======== Data shown

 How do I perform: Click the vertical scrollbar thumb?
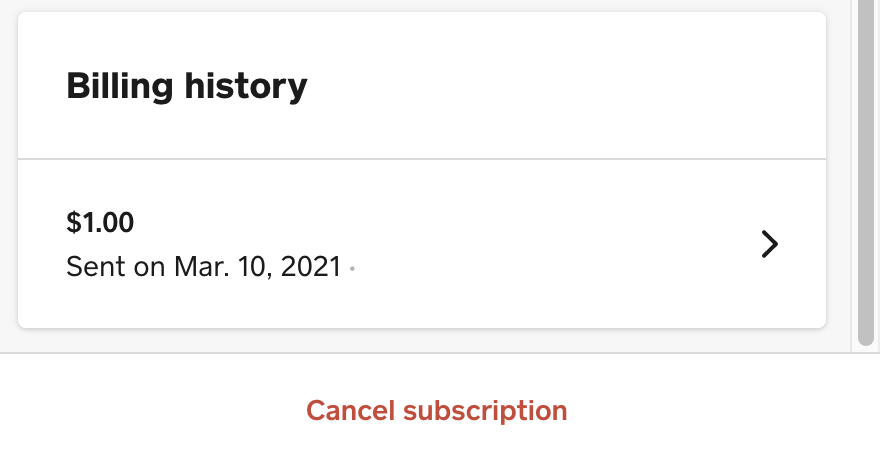(866, 170)
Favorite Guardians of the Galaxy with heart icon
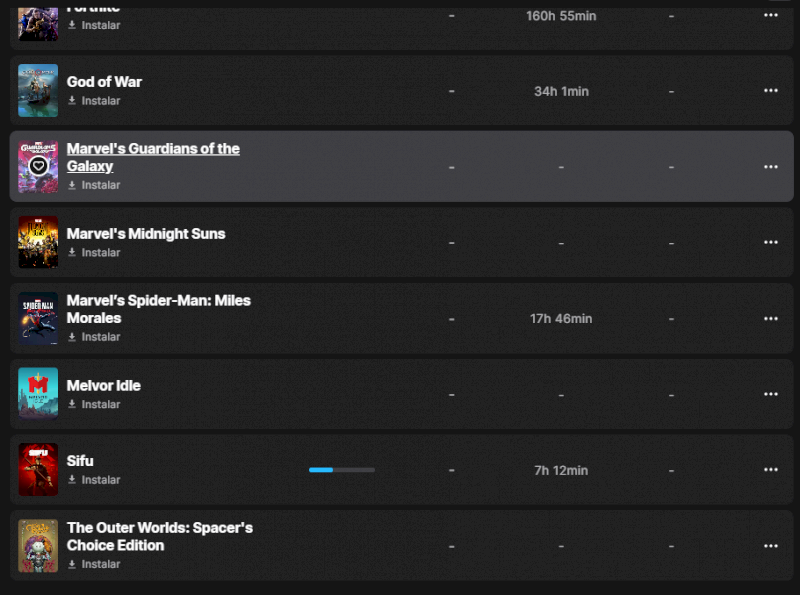The image size is (800, 595). coord(38,166)
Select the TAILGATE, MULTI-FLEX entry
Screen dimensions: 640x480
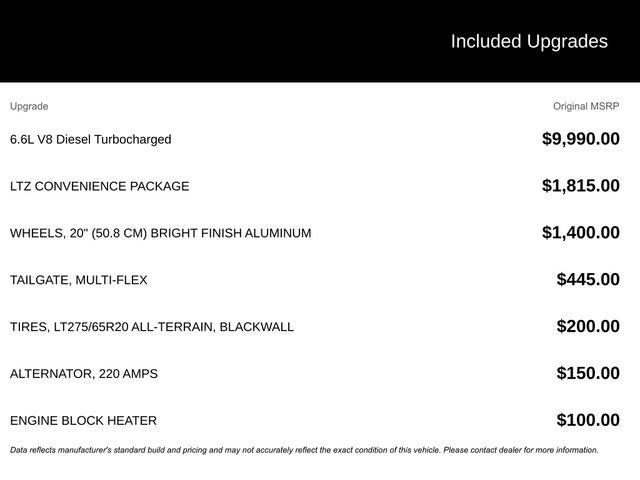(78, 280)
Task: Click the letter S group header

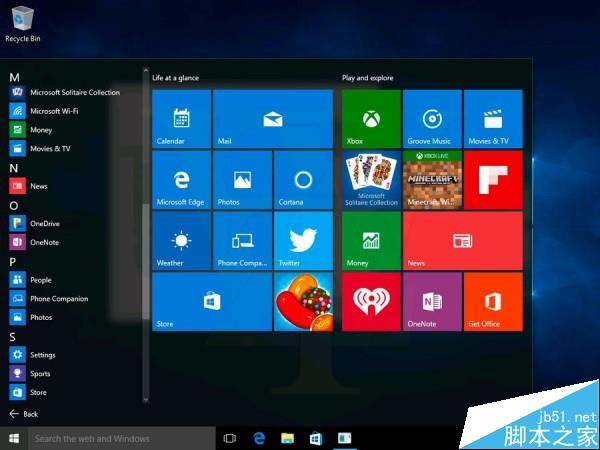Action: 13,337
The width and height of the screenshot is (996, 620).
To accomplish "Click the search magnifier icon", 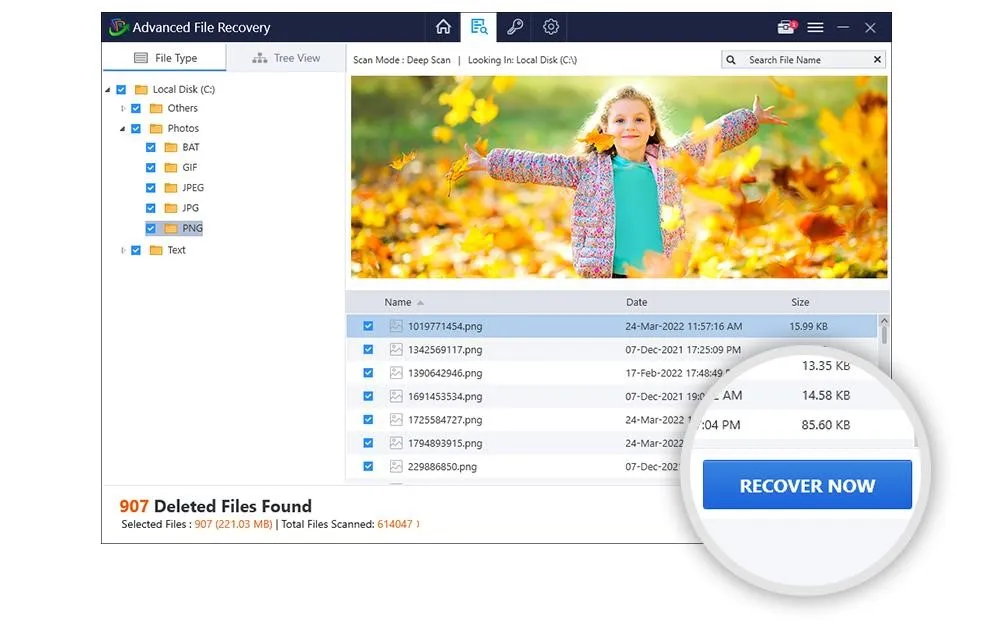I will click(732, 60).
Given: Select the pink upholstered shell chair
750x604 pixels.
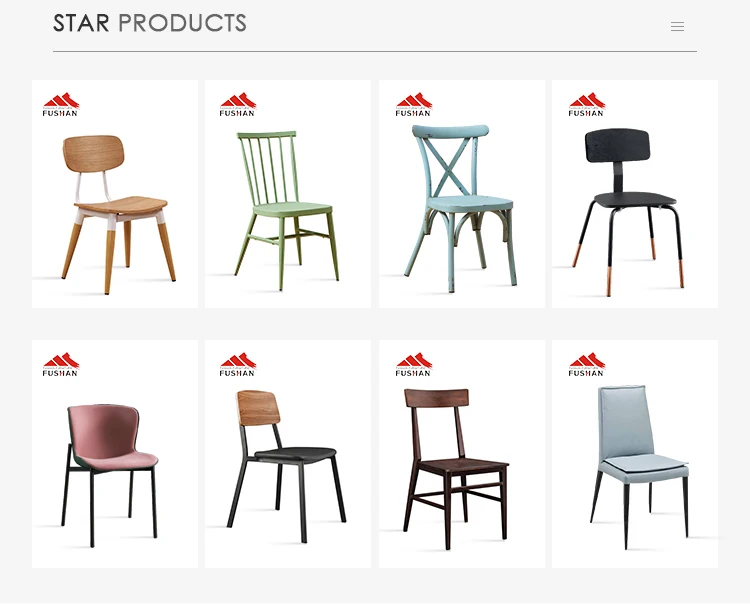Looking at the screenshot, I should (115, 454).
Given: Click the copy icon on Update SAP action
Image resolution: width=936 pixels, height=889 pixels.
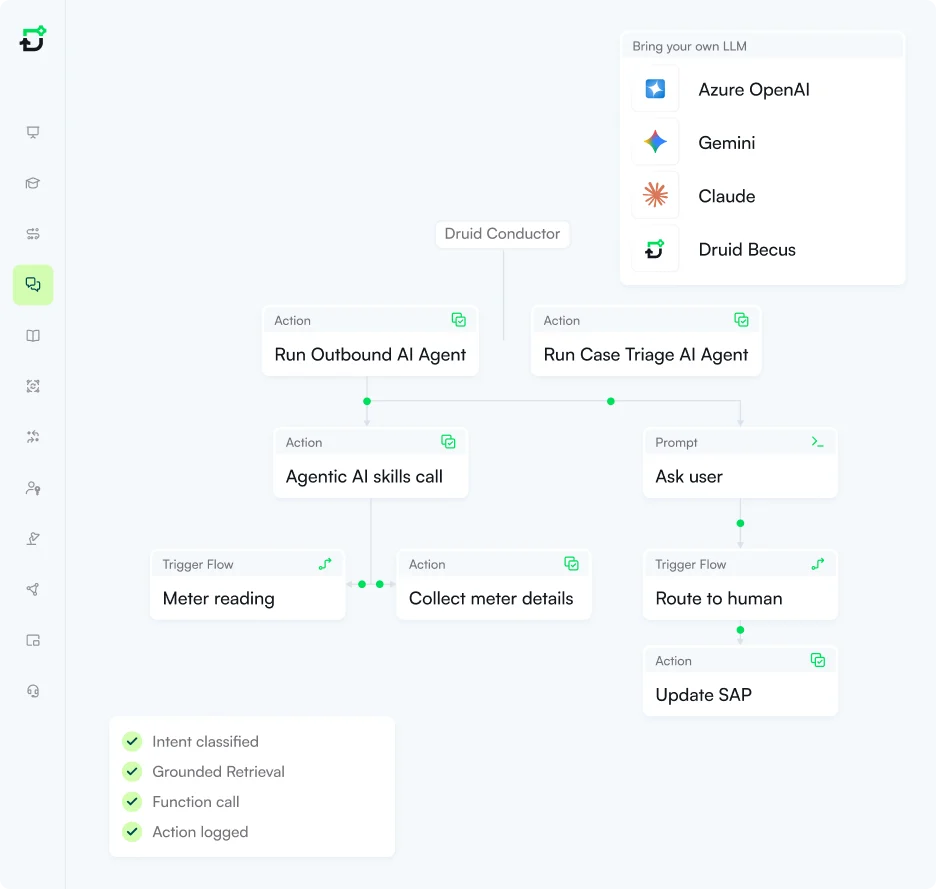Looking at the screenshot, I should [x=817, y=660].
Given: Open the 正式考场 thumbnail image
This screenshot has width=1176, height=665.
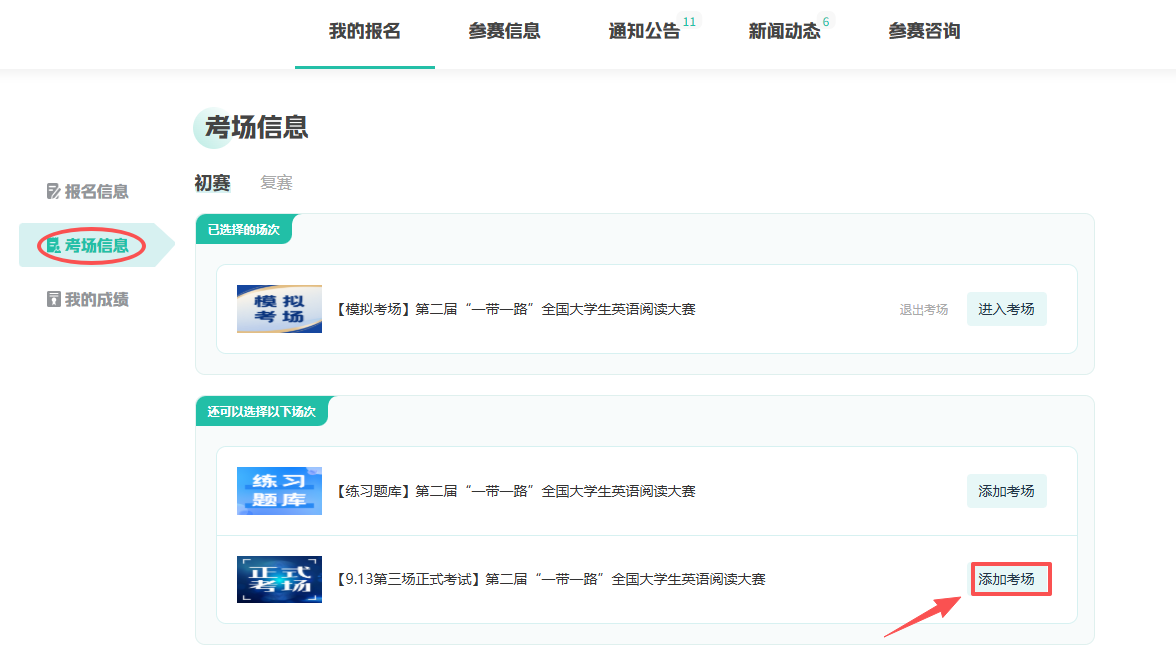Looking at the screenshot, I should click(279, 579).
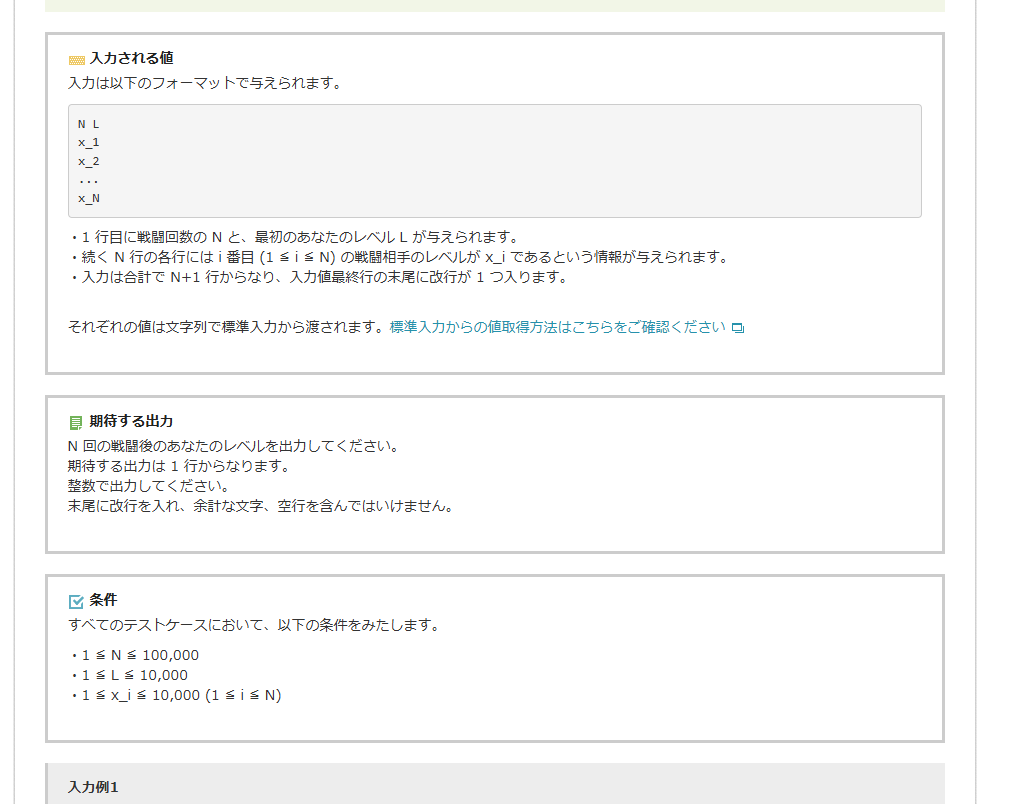Click the yellow icon beside 入力される値

(76, 59)
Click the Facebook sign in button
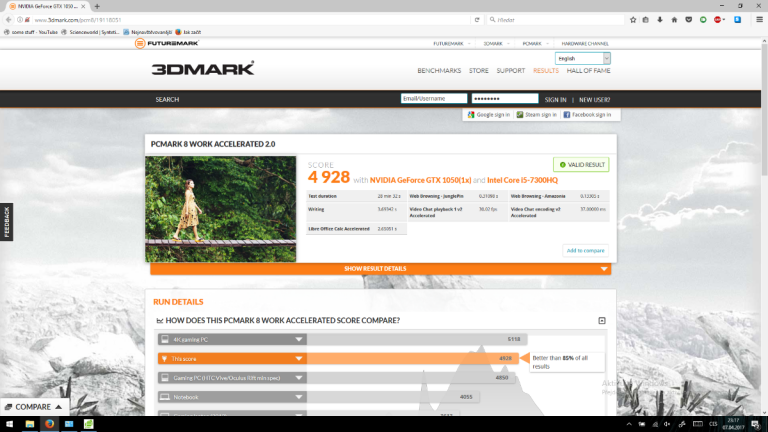Image resolution: width=768 pixels, height=432 pixels. point(587,115)
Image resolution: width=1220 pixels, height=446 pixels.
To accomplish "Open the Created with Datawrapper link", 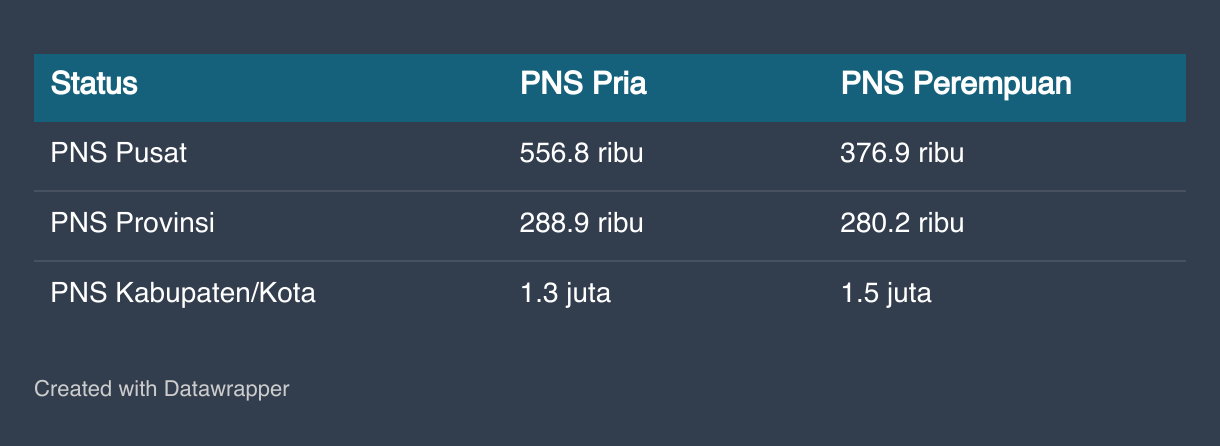I will click(x=162, y=388).
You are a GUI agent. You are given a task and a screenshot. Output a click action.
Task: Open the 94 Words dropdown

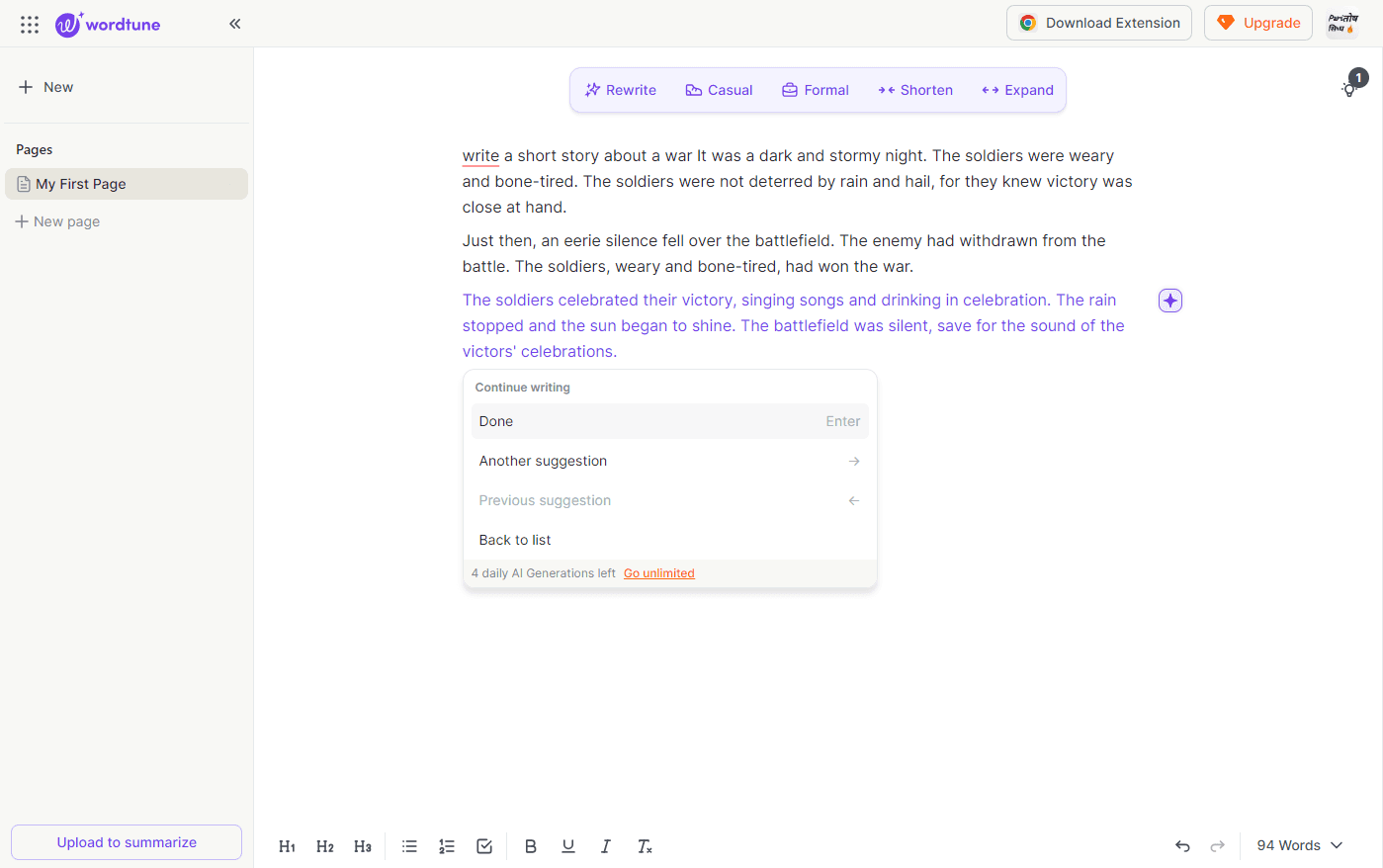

================

Write out nothing but the lines from the start of the data through the line with "The width and". Leave out the pictures.

*Solution to this exercise*:
 How do I perform: Click the vertical scrollbar thumb?
(866, 170)
Favorite Guardians of the Galaxy with heart icon
The image size is (800, 595). coord(38,166)
Select the TAILGATE, MULTI-FLEX entry
Screen dimensions: 640x480
(78, 280)
Task: Click the letter S group header

Action: 13,337
The width and height of the screenshot is (996, 620).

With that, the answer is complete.